64『我が家』

まどか 乃木坂学院高校演劇部物語・64   


 

『我が家』





 七年ぶりの「我が家」が見えてきた。


 遠くから見ると林のように見える。



 やや近づくと、木の間隠れに地味な三州瓦の屋根が見えてくる。



 側によると、幅二十センチ、高さ三メートルぐらいのコンクリートの板が二センチ程の間隔を開けて並べられ、それが塀になっている。



 コンクリートといっても、長年の年月に苔むし、二センチの間隔が開いているので威圧感はない。

 二センチの隙間から見える「我が家」は適度に植えられた木々によって、二階の一部を除いて見えないようになっている。

 わたしが生まれる、ずっと前に建てられた「我が家」は、なるべく小さく、なるべく目立たないことをコンセプトに、ひっそりと周りの景観に溶け込んでいる。



 ガキンチョのころに、関西から著名な歴史小説家が、出版社の企画でお祖父ちゃんと対談しにきたことがある。



「まるで蹲踞(そんきょ=偉い人の前で、しゃがんでする礼)した古武士のようですなあ……」

 そう言われたことが、ひどく嬉しかったみたい。

 何にでも興味のある少女であったわたしは、偶然を装ってその人に挨拶をした。

「お孫さんですか?」

 一発で正体がバレてしまった。

「おちゃっぴいですわ」

 お祖父ちゃんは、一言で片づけようとした。でも、その人はわたしの顔を見てしみじみと、こう言った。

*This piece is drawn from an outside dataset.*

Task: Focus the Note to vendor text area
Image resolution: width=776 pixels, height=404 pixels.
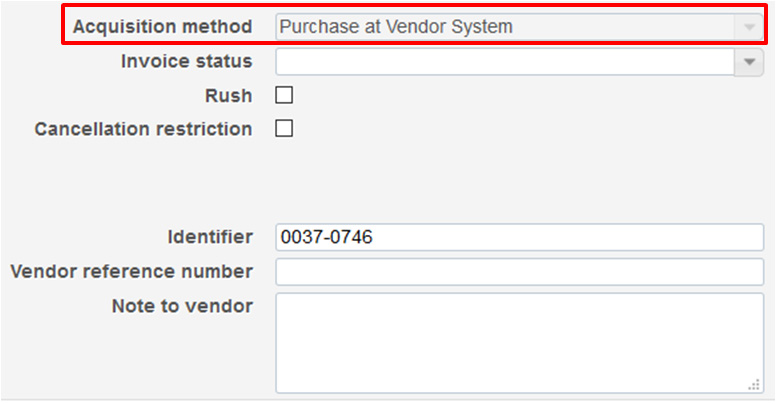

「おちゃっぴいでけっこう。いろんなことに興味をお持ちなさいな。お嬢ちゃんは、とても賢そうな目をしていらっしゃる。賢い人というのは一つのことに囚われすぎることが多い。せいぜい、お喋りしまくって、多少抜けた大人におなりなさい」

 その後ろで、お祖父ちゃんが大笑いしていた。

 おおよその意味は分かったけど、できたら、その人に会って、もう一度話してみたかった。

 でも、その人は十数年前に亡くなられた。


 そんな思いに耽っていると、入り口の前についた。



「我が家」は、その規模の割に門が無い。



 間口二メーターほどの入り口。その上に申し訳程度の屋根がついているところ門と言えなくもないけど。小学生十人ほどを集めて質問したとする。

「これは何ですか?」

「はーい、入り口でーす!」

 その程度のもの。

 車は専用の入り口がある。五メートルほどの塀が電動で動く仕掛けになっている。

 ここから家の中にも入れるが、「我が家」は、入り口から出入りすることがシキタリになっている。


「あ、まだこんなの掛けてんの!?」


「はい、無頓着なようにも思えますが、旦那さまのこだわりと心得ております」

 西田さんが、入り口を開けてくれた。

 こんなものとは、表札のこと。わたしが小学校の図工の時間に作った木彫りの表札。

 その表札は「貴崎」とはなっていない。

「木崎」……となっている。



「やあ、お邪魔しております」



 教室二つ分ほどのリビングには意外な人たちが揃っていた。今の声が理事長。



「そ、その節は……」

「ま、ま、まことに申し訳なく……」

 最初のが、校長先生。

 後の方が、バー……教頭先生。むろん乃木坂学院高校のね。

「直立不動にならないでください。どうぞお掛けになって……」

「いえ、先生のお許しを得るまでは……」

「いやあ、このお二人がどうしてもと、おっしゃるんでご同道いただきました。ま、お二人ともお掛けになって」

「いえ、いえ、やはり貴崎先生の……ね、校長先生」

「そんな、目上の方を立たせたままじゃ、わたしが座れません」

「いや……しかし」

「度の過ぎた謙譲は追従と同じですよ。いや、それ以下だ。ご両人はまだ自分でなさった事の意味が分かっておられん!」

 珍しく、理事長が色をなした。

「まあ、落ち着けよ彦君」

「やあ、すまん。俺としたことが」

 そこで、わたしが座り、やっと二人も座ってくれた。